→ **Excerpt provided**:
---*---

George Floyd's legal team said that employees of Hennepin Healthcare looked at Floyd's private medical records on multiple dates without authorization, which lawyers called a further victimization of a man killed during an encounter with Minneapolis police.

The attorneys say the hospital informed Floyd's family of the data breach via letter, but the hospital would give no further details, including what kind of records were accessed and who accessed them.

The hospital said the workers allegedly involved are "no longer with the organization," but would not say if they left voluntarily or were terminated. The hospital also wouldn't say what positions the employees held.

"When George Floyd was desperate for a breath, the city of Minneapolis pushed on his neck further," reads the statement from the Chicago-based law firm Romanucci & Blandin. "And even after death, he was abused and mistreated by the system. Shameful."

Floyd's death in May at the hands of four Minneapolis police officers touched off protests around the world, raising new scrutiny about police brutality against Black men.

The legal team is exploring all remedies to "make this right and make the family whole for this incredible intrusion of privacy," the statement said. "The security of medical records and personal information is of critical importance in Minnesota and across the country."

The legal team has yet to issue any subpoenas to determine what was accessed. In June, the Hennepin County Medical Examiner's Office released the full results of the autopsy performed on Floyd with his family's permission.

The Star Tribune first asked Hennepin Healthcare's communications office for a comment in July, following questions about a potential data breach. The office declined to comment, citing its policy language on patient confidentiality.

Asked for comment again Wednesday, the office invoked the same policy language. It said Hennepin Healthcare regularly conducts privacy audits, and that patients must be notified of breaches.

Floyd, 46, died in police custody May 25 when four Minneapolis police officers arrested him on suspicion of passing a counterfeit $20 bill at the Cup Foods convenience store at 38th Street and Chicago Avenue in south Minneapolis. Officer Derek Chauvin knelt on Floyd's neck for several minutes as he pleaded to breathe and bystanders begged Chauvin and three other officers to stop. Chauvin is charged with second-degree murder and second-degree manslaughter in Floyd's death. Three other officers, Thomas Lane, J. Alexander Kueng and Tou Thao are charged with aiding and abetting murder and manslaughter. All four have been fired.

---*---

(Records taken from a dataset)
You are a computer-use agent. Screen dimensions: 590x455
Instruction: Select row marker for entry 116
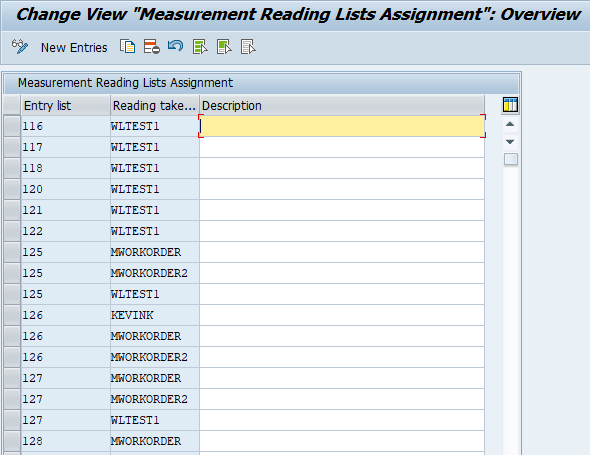(x=12, y=126)
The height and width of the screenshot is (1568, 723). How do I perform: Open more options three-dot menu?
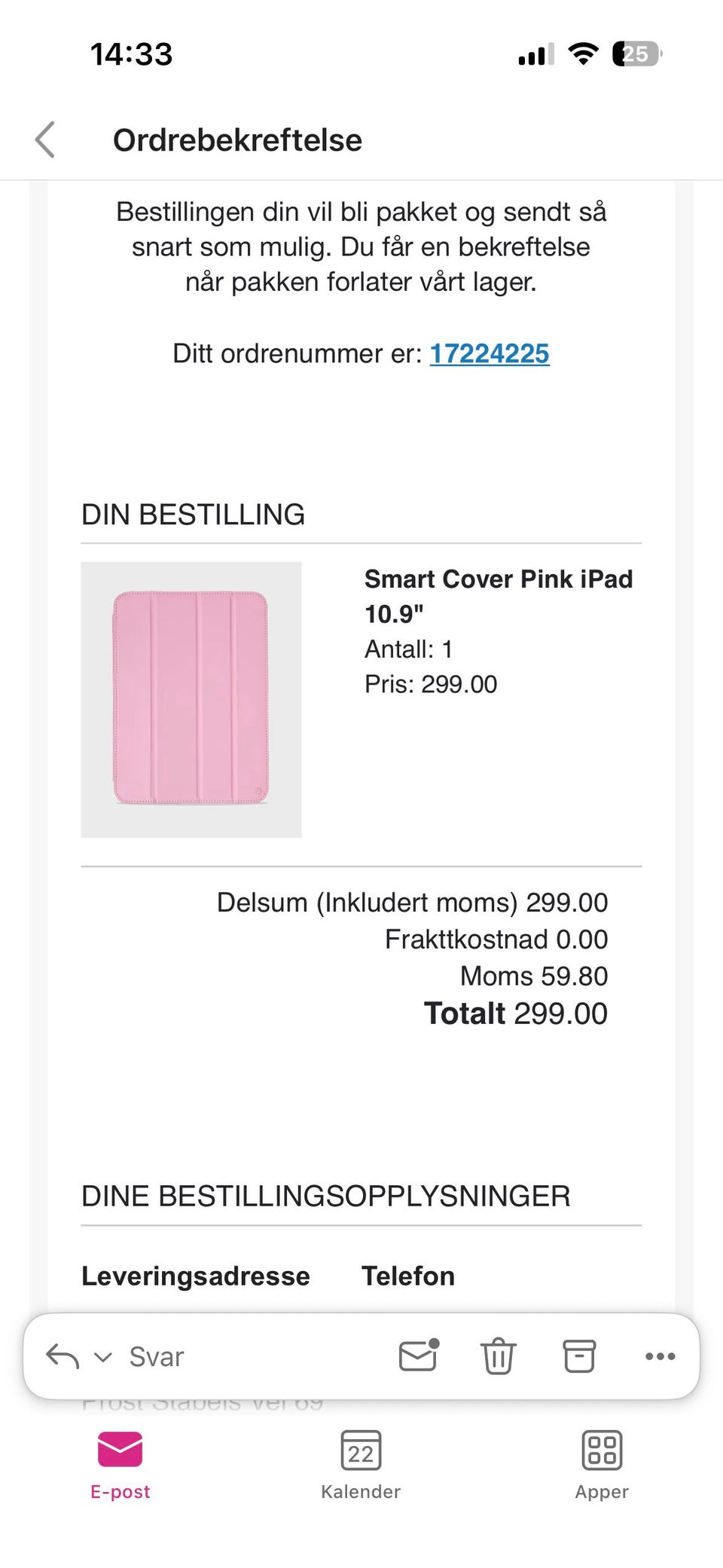coord(660,1356)
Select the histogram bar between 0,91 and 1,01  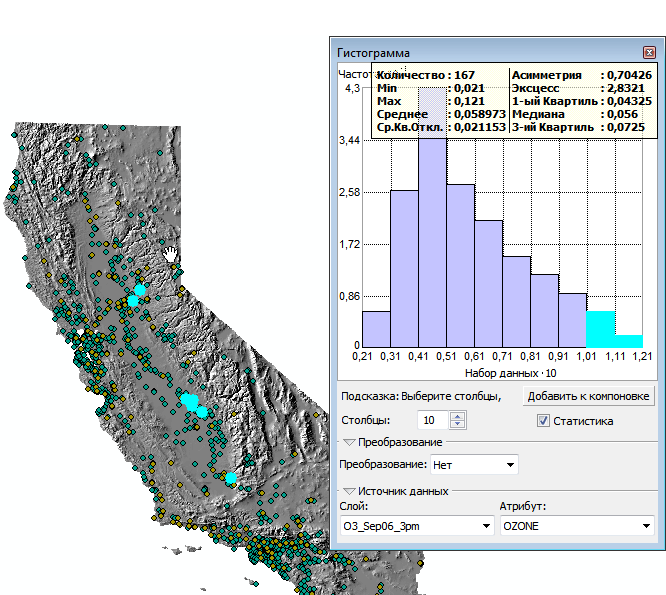coord(572,318)
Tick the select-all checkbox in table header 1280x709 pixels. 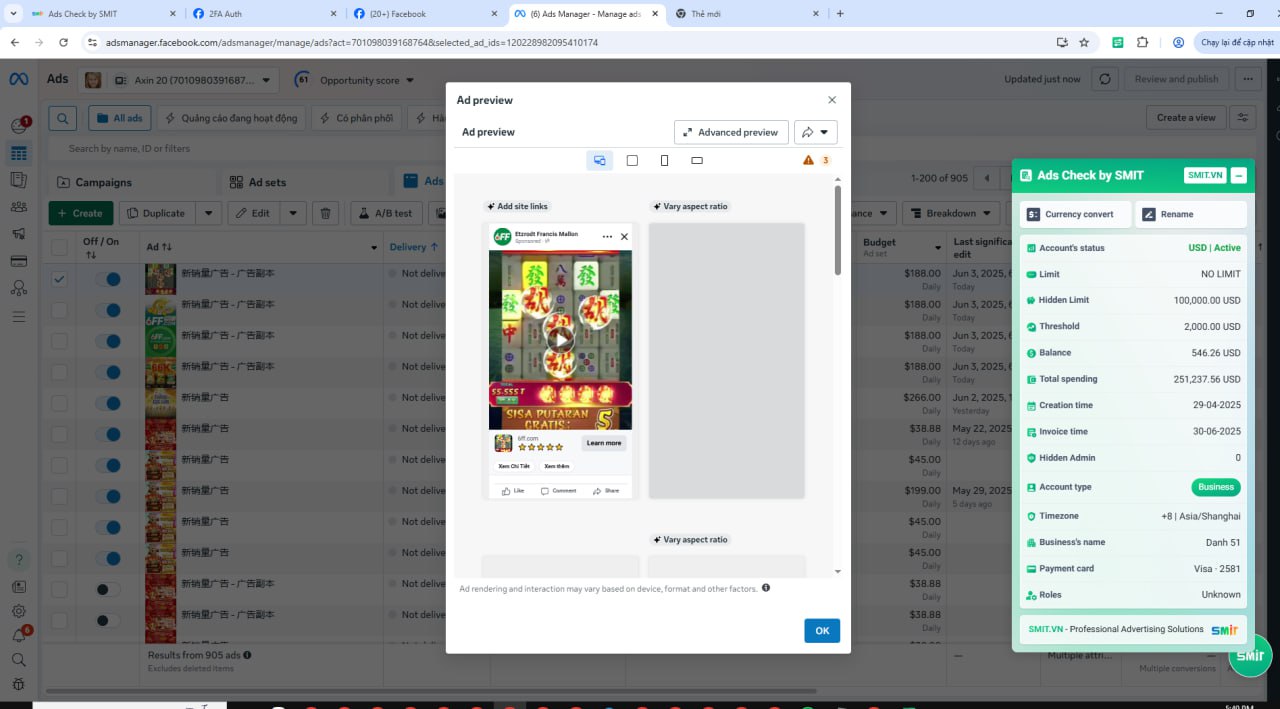60,247
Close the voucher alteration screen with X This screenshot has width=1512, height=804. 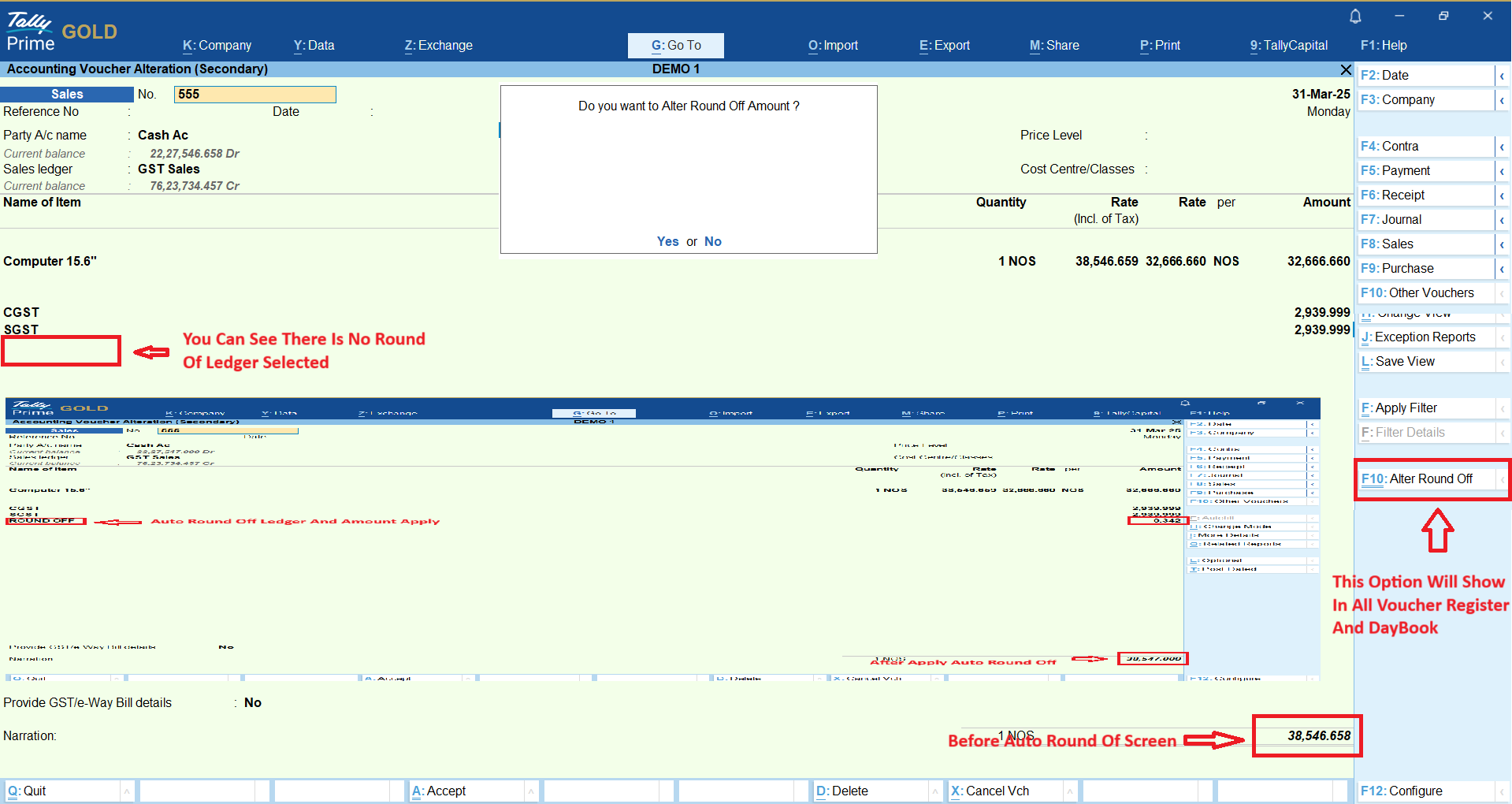pos(1346,70)
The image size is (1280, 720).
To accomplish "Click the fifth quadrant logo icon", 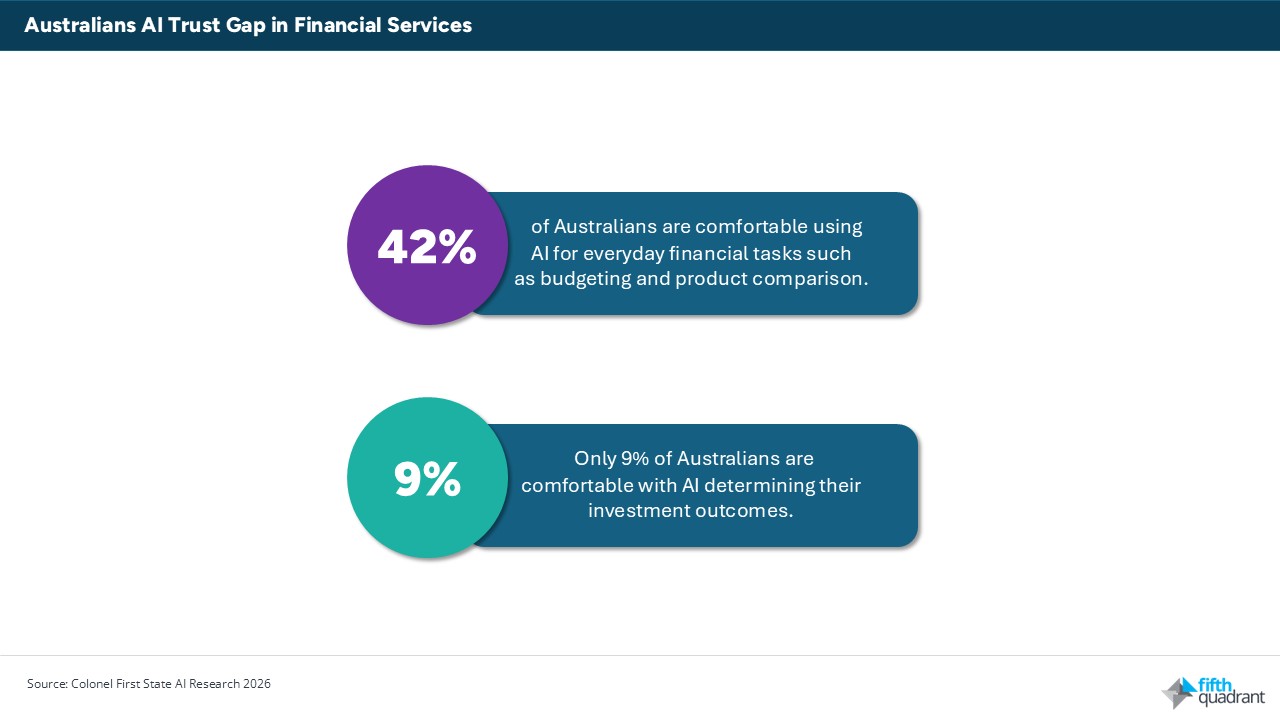I will [x=1178, y=693].

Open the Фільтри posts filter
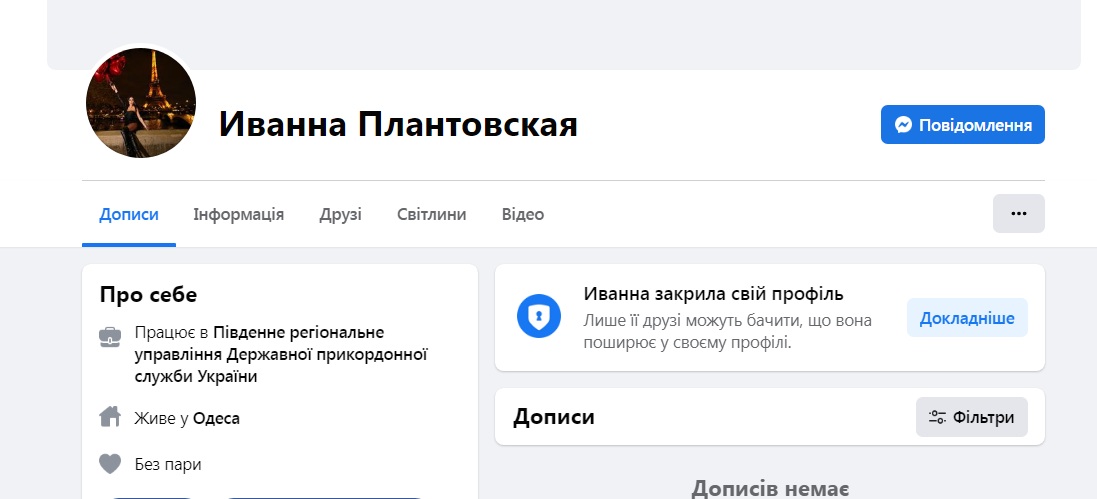[x=971, y=417]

---*---

→ **Try it**:
Rewrite the paragraph of the article above that begins "Floyd, 46, died in police custody" as a short bulleted list that keeps its main facts.

→ **Exercise solution**:
- Floyd, 46, died in police custody on May 25 after four Minneapolis police officers arrested him on suspicion of passing a counterfeit $20 bill at Cup Foods, at 38th Street and Chicago Avenue in south Minneapolis.
- Officer Derek Chauvin knelt on Floyd's neck for several minutes while Floyd pleaded to breathe and bystanders begged the officers to stop.
- Chauvin is charged with second-degree murder and second-degree manslaughter.
- Thomas Lane, J. Alexander Kueng and Tou Thao are charged with aiding and abetting murder and manslaughter.
- All four officers have been fired.